Wednesday, February 4, 2009

Supply, Demand and Healthcare

Everyone understands the law of supply and demand, the most basic economic principle. If the demand for something increases at a greater rate than the supply, the price goes up. If supply increases faster than demand, the price goes down. Simple, right?

Then how come politicians keep acting like they don’t get it? Government keeps increasing the demand for things by spending more money on them. When, as the law predicts, the price goes up, Washington spends yet more money, pushing the price up more. And so the upward spiral continues.

Take healthcare. For as long as I can remember politicians have bemoaned the rising cost of healthcare. So what is their solution. More healthcare spending, including Medicare, Medicaid and pressure on employers, public and private, to provide ever more comprehensive health insurance. More money equals more demand. More demand leads to higher prices.

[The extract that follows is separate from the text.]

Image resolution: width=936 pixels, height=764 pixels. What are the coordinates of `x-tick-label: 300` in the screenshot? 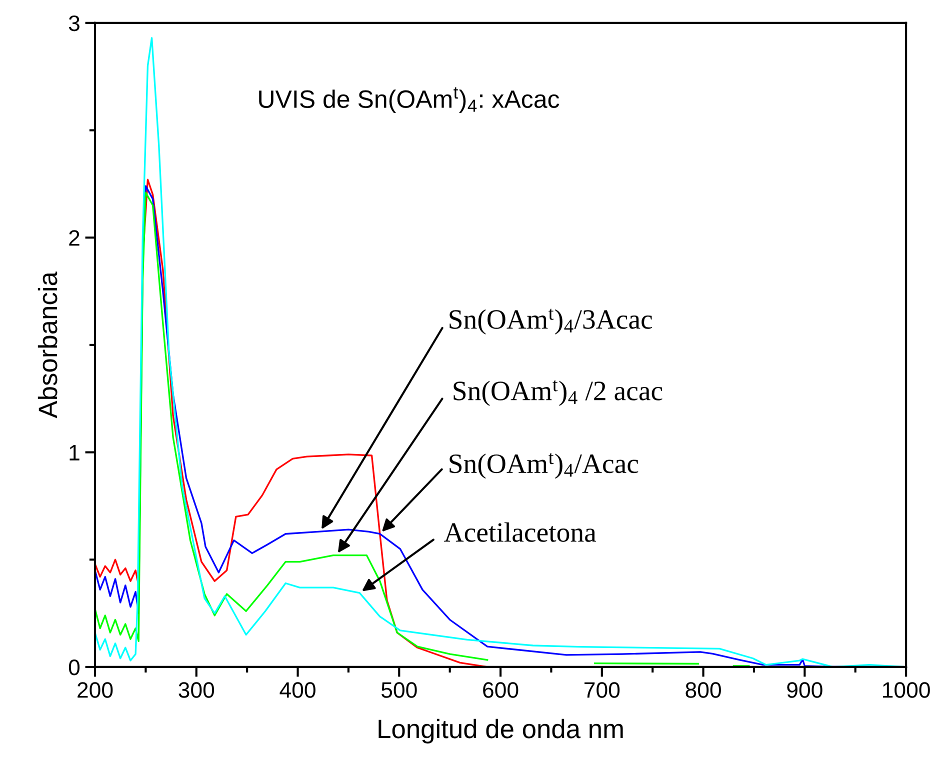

What is needed is to reduce the demand and increase the supply. Reduce demand by providing incentives for Health Savings Accounts (HSA) and eliminating tax subsidies for employer-provided insurance. Health savings Accounts work like an IRA. The money you put in is tax free. Whatever you don’t spend, you get to keep tax-free.

If workers were taxed on the value of their employer-paid insurance, could use tax-free money to pay for medical expenses not covered by insurance and could keep any unspent HSA money tax free, they would have an incentive to opt for less comprehensive policies and shop for healthcare just like they do for everything else. For example, in areas not covered by insurance, like cosmetic surgery and laser vision correction, prices have come down.

On the supply side, what is needed is more options for people to find care, that is, more competition. Allow nurse practitioners to perform more routine procedures and encourage creation of more walk-in clinics in drug stores, shopping centers and other retail stores. Provide tuition subsidies to medical students who agree to practice for ten years in underserved communities or specialties in which there is a shortage of doctors.

We can reverse the upward spiral of healthcare costs by conforming the solutions to the inviolable law of supply and demand. (Ditto for education, but that’s another article.)

Monday, February 2, 2009

Double Standard

The latest example of the double standard is the Associated Press dictate that all AP stories mentioning our new President must refer to him the first time as President Barack Obama and thereafter may refer to him as Obama. Following that lead, other papers are falling in line. The Naples Daily News even refuses to print letters referring to him in any other way. This is all in the interests of civility and respect for the office. You know, just like when Bush was President.

Since we’re on the subject of Obamania, his image has become so ubiquitous that I’m starting to feel like I’m in some third world country where the dictator has his picture posted on buildings and billboards. There’s something eerily un-American, and dangerous, about all this unquestioning adulation.

Speaking of double standards, first there was Congressional approval of Treasury Secretary Geithner, whose jurisdiction includes the Internal Revenue Service, after he admitted that he “mistakenly” failed to fully report his income for several years. Even after an audit revealed the omission for the two years covered by the audit, he failed to refile and report the same omission for two prior years not covered by the audit.

Now comes former Dem. Senator Tom Daschle, nominee for Health Secretary, who failed to pay over $100,000 in taxes. Of course, it was an “honest mistake” and he’s really sorry. If confirmed, Daschle will be regulating the health care industry from which he has earned $220,000 in the last two years.

Imagine the outcry had either of these men had been chosen by a Republican President.